> [Aim of the exercise]:
Output all entries precisely.

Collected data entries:
※
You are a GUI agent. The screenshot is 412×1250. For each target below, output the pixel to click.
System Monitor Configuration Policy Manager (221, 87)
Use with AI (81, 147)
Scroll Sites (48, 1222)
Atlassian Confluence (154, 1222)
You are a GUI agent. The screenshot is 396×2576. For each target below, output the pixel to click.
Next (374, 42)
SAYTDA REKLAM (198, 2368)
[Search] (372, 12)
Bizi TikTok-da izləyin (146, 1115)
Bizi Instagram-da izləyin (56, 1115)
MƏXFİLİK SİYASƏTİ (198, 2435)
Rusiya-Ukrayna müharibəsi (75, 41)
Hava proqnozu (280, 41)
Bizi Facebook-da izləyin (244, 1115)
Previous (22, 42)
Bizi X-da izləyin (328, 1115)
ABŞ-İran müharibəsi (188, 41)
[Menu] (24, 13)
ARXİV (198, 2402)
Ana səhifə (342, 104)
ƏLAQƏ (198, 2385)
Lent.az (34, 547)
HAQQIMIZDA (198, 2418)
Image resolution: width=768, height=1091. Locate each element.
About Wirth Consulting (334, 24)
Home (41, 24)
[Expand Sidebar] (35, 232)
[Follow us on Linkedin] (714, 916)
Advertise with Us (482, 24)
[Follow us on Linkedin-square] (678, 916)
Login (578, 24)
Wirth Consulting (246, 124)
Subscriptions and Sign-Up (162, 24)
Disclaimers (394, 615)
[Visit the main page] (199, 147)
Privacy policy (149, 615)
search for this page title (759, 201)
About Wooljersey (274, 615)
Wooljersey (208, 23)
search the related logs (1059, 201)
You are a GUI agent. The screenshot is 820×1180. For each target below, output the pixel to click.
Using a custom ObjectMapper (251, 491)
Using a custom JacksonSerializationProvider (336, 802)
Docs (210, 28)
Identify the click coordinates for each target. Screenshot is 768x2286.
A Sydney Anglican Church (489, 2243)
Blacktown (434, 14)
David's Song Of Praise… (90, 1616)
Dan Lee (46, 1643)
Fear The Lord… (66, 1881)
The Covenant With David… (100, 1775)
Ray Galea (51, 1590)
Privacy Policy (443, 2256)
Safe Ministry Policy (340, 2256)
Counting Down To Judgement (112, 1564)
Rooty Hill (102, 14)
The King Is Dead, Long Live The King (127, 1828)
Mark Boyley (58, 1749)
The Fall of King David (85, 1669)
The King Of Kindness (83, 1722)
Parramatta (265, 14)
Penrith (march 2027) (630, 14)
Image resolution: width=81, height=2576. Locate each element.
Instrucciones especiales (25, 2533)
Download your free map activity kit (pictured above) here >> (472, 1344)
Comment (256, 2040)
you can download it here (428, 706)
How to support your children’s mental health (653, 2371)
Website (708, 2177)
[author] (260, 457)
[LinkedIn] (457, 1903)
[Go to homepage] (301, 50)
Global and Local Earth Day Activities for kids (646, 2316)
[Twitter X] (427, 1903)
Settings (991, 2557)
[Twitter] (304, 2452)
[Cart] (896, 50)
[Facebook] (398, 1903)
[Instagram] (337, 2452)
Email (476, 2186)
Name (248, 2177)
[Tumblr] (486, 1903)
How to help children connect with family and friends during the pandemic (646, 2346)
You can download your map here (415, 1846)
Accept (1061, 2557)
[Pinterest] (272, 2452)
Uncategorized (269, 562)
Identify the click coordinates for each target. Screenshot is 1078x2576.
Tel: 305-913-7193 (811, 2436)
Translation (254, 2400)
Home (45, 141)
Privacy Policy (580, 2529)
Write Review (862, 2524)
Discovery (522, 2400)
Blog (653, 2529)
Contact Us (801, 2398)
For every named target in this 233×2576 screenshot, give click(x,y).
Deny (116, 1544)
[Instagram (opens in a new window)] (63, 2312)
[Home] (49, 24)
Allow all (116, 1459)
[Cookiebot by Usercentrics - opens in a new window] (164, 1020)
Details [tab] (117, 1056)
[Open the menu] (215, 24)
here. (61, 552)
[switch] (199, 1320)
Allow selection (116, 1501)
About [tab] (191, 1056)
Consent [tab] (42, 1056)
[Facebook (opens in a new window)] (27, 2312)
※
> [Solution to this exercise]:
You are a GUI agent. The screenshot is 412×1250. For each target below, output the pixel to click.
System Monitor Configuration Policy Manager (221, 87)
Use with AI (81, 147)
Scroll Sites (48, 1222)
Atlassian Confluence (154, 1222)
You are a GUI agent. The screenshot is 396×2576. For each target below, output the pixel to click.
Next (374, 42)
SAYTDA REKLAM (198, 2368)
[Search] (372, 12)
Bizi TikTok-da izləyin (146, 1115)
Bizi Instagram-da izləyin (56, 1115)
MƏXFİLİK SİYASƏTİ (198, 2435)
Rusiya-Ukrayna müharibəsi (75, 41)
Hava proqnozu (280, 41)
Bizi Facebook-da izləyin (244, 1115)
Previous (22, 42)
Bizi X-da izləyin (328, 1115)
ABŞ-İran müharibəsi (188, 41)
[Menu] (24, 13)
ARXİV (198, 2402)
Ana səhifə (342, 104)
ƏLAQƏ (198, 2385)
Lent.az (34, 547)
HAQQIMIZDA (198, 2418)
Image resolution: width=768, height=1091. Locate each element.
About Wirth Consulting (334, 24)
Home (41, 24)
[Expand Sidebar] (35, 232)
[Follow us on Linkedin] (714, 916)
Advertise with Us (482, 24)
[Follow us on Linkedin-square] (678, 916)
Login (578, 24)
Wirth Consulting (246, 124)
Subscriptions and Sign-Up (162, 24)
Disclaimers (394, 615)
[Visit the main page] (199, 147)
Privacy policy (149, 615)
search for this page title (759, 201)
About Wooljersey (274, 615)
Wooljersey (208, 23)
search the related logs (1059, 201)
You are a GUI agent. The screenshot is 820×1180. For each target below, output the pixel to click.
Using a custom ObjectMapper (251, 491)
Using a custom JacksonSerializationProvider (336, 802)
Docs (210, 28)
Identify the click coordinates for each target. Screenshot is 768x2286.
A Sydney Anglican Church (489, 2243)
Blacktown (434, 14)
David's Song Of Praise… (90, 1616)
Dan Lee (46, 1643)
Fear The Lord… (66, 1881)
The Covenant With David… (100, 1775)
Ray Galea (51, 1590)
Privacy Policy (443, 2256)
Safe Ministry Policy (340, 2256)
Counting Down To Judgement (112, 1564)
Rooty Hill (102, 14)
The King Is Dead, Long Live The King (127, 1828)
Mark Boyley (58, 1749)
The Fall of King David (85, 1669)
The King Of Kindness (83, 1722)
Parramatta (265, 14)
Penrith (march 2027) (630, 14)
Image resolution: width=81, height=2576. Locate each element.
Instrucciones especiales (25, 2533)
Download your free map activity kit (pictured above) here >> (472, 1344)
Comment (256, 2040)
you can download it here (428, 706)
How to support your children’s mental health (653, 2371)
Website (708, 2177)
[author] (260, 457)
[LinkedIn] (457, 1903)
[Go to homepage] (301, 50)
Global and Local Earth Day Activities for kids (646, 2316)
[Twitter X] (427, 1903)
Settings (991, 2557)
[Twitter] (304, 2452)
[Cart] (896, 50)
[Facebook] (398, 1903)
[Instagram] (337, 2452)
Email (476, 2186)
Name (248, 2177)
[Tumblr] (486, 1903)
How to help children connect with family and friends during the pandemic (646, 2346)
You can download your map here (415, 1846)
Accept (1061, 2557)
[Pinterest] (272, 2452)
Uncategorized (269, 562)
Identify the click coordinates for each target. Screenshot is 1078x2576.
Tel: 305-913-7193 (811, 2436)
Translation (254, 2400)
Home (45, 141)
Privacy Policy (580, 2529)
Write Review (862, 2524)
Discovery (522, 2400)
Blog (653, 2529)
Contact Us (801, 2398)
For every named target in this 233×2576 screenshot, give click(x,y).
Deny (116, 1544)
[Instagram (opens in a new window)] (63, 2312)
[Home] (49, 24)
Allow all (116, 1459)
[Cookiebot by Usercentrics - opens in a new window] (164, 1020)
Details [tab] (117, 1056)
[Open the menu] (215, 24)
here. (61, 552)
[switch] (199, 1320)
Allow selection (116, 1501)
About [tab] (191, 1056)
Consent [tab] (42, 1056)
[Facebook (opens in a new window)] (27, 2312)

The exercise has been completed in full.